PROVIDED MATERIAL: Begin
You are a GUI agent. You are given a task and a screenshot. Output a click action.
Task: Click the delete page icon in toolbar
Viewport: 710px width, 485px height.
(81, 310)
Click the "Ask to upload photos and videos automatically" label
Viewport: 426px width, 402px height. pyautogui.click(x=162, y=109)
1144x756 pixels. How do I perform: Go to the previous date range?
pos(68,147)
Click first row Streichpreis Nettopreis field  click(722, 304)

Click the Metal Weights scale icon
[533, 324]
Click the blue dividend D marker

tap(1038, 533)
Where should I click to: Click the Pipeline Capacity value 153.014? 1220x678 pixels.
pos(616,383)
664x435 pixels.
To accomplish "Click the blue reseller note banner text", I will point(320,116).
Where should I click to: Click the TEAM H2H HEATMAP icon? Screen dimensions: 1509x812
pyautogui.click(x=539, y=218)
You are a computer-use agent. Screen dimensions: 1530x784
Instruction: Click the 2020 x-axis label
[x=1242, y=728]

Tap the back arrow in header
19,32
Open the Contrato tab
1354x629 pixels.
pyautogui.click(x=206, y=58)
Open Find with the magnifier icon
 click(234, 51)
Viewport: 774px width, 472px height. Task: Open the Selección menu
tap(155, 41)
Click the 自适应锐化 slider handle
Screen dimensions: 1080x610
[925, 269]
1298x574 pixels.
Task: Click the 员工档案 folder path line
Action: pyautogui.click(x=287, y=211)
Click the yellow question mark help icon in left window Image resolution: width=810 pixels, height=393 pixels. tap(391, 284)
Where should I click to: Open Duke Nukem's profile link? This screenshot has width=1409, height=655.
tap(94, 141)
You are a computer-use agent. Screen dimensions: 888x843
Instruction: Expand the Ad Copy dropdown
PROVIDED MATERIAL: End
> **PROBLEM DESCRIPTION**: The range begins at the line containing "You are a computer-use agent. Screen dimensions: 888x843" and ends at the last line of the entries; reproduce it exactly.

> **COMPLETED EXERCISE**:
You are a computer-use agent. Screen dimensions: 888x843
Instruction: Expand the Ad Copy dropdown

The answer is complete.